**Written task 1**
Return everything in the protest article from "The gas was" down to "is too great.".

Videos circulating on Twitter show police charging, in a line, toward protesters chanting the same tired chant, “No justice, no peace!”

Footage then showed the crowd retreating as gas was deployed with some screaming that it felt like a “war,” FOX reported.

“Heavy dose of tear gas and pepper balls deployed. This is the worst I ever got it,” Ricardo Torres, a reporter from the Milwaukee Journal Sentinel tweeted.

The gas was so overwhelming, Torres tweeted, that it took him a “solid 10 minutes of gasping for air” before he was able to get “solid amounts of oxygen.”

On Wednesday, Milwaukee County District Attorney John Chisholm, in a 14-page letter said evidence showed Cole fled from police carrying a stolen 9mm handgun. He cited squad car audio evidence, along with testimony from Mensah and two other officers, that he said showed Cole had fired a shot while fleeing and refused commands to drop the gun.

Wauwatosa’s officers aren’t equipped with body cameras.

The Wauwatosa Police and Fire Commission engaged in politics and suspended Mensah with pay in July, which he has appealed. The commission hired former U.S. Attorney Steven Biskupic to investigate and in a report released earlier Wednesday, Biskupic recommended that Mensah be fired, saying the risk he might shoot a fourth person is too great.

Dataset items:

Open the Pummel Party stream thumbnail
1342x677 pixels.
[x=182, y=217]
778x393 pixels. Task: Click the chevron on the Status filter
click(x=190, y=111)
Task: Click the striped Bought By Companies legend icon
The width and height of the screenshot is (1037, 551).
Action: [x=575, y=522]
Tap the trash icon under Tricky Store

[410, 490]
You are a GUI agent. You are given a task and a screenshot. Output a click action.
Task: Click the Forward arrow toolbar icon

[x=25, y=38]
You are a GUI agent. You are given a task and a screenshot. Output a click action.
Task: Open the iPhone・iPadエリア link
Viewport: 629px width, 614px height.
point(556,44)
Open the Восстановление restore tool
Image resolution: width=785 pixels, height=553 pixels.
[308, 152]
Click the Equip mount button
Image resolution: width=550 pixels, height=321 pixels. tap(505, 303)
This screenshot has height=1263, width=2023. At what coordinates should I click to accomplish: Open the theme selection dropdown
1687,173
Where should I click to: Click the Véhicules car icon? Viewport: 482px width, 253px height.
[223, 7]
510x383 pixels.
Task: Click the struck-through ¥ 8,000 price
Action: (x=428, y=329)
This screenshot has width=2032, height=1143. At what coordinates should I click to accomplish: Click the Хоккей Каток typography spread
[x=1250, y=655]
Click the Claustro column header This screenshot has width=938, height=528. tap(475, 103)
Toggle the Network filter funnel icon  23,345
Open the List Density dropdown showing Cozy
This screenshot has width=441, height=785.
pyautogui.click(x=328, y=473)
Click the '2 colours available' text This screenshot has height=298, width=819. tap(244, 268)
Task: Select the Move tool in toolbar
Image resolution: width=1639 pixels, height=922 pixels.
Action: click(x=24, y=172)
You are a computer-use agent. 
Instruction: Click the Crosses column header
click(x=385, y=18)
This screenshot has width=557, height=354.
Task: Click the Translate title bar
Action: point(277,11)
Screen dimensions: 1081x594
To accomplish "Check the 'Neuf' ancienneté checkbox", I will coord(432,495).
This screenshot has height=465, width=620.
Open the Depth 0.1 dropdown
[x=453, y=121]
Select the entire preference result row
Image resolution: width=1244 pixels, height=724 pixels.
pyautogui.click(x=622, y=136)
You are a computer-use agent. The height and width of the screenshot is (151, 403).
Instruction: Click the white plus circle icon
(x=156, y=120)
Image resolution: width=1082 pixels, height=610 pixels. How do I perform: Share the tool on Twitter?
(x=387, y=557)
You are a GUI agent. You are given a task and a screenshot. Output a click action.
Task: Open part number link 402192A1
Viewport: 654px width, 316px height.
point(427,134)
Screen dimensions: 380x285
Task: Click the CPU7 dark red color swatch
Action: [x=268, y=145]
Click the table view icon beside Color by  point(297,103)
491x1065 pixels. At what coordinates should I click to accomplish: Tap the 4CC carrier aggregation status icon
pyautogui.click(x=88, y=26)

**Written task 2**
Please retype everything in the dataset items from the start of the records down to the line containing "Action: point(277,11)".

**Worked answer 1**
The gas was so overwhelming, Torres tweeted, that it took him a “solid 10 minutes of gasping for air” before he was able to get “solid amounts of oxygen.”

On Wednesday, Milwaukee County District Attorney John Chisholm, in a 14-page letter said evidence showed Cole fled from police carrying a stolen 9mm handgun. He cited squad car audio evidence, along with testimony from Mensah and two other officers, that he said showed Cole had fired a shot while fleeing and refused commands to drop the gun.

Wauwatosa’s officers aren’t equipped with body cameras.

The Wauwatosa Police and Fire Commission engaged in politics and suspended Mensah with pay in July, which he has appealed. The commission hired former U.S. Attorney Steven Biskupic to investigate and in a report released earlier Wednesday, Biskupic recommended that Mensah be fired, saying the risk he might shoot a fourth person is too great.

**Worked answer 2**
Open the Pummel Party stream thumbnail
1342x677 pixels.
[x=182, y=217]
778x393 pixels. Task: Click the chevron on the Status filter
click(x=190, y=111)
Task: Click the striped Bought By Companies legend icon
The width and height of the screenshot is (1037, 551).
Action: [x=575, y=522]
Tap the trash icon under Tricky Store

[410, 490]
You are a GUI agent. You are given a task and a screenshot. Output a click action.
Task: Click the Forward arrow toolbar icon

[x=25, y=38]
You are a GUI agent. You are given a task and a screenshot. Output a click action.
Task: Open the iPhone・iPadエリア link
Viewport: 629px width, 614px height.
point(556,44)
Open the Восстановление restore tool
Image resolution: width=785 pixels, height=553 pixels.
[308, 152]
Click the Equip mount button
Image resolution: width=550 pixels, height=321 pixels. tap(505, 303)
This screenshot has height=1263, width=2023. At what coordinates should I click to accomplish: Open the theme selection dropdown
1687,173
Where should I click to: Click the Véhicules car icon? Viewport: 482px width, 253px height.
[223, 7]
510x383 pixels.
Task: Click the struck-through ¥ 8,000 price
Action: (x=428, y=329)
This screenshot has width=2032, height=1143. At what coordinates should I click to accomplish: Click the Хоккей Каток typography spread
[x=1250, y=655]
Click the Claustro column header This screenshot has width=938, height=528. tap(475, 103)
Toggle the Network filter funnel icon  23,345
Open the List Density dropdown showing Cozy
This screenshot has width=441, height=785.
pyautogui.click(x=328, y=473)
Click the '2 colours available' text This screenshot has height=298, width=819. tap(244, 268)
Task: Select the Move tool in toolbar
Image resolution: width=1639 pixels, height=922 pixels.
Action: click(x=24, y=172)
You are a computer-use agent. 
Instruction: Click the Crosses column header
click(x=385, y=18)
This screenshot has width=557, height=354.
Task: Click the Translate title bar
Action: point(277,11)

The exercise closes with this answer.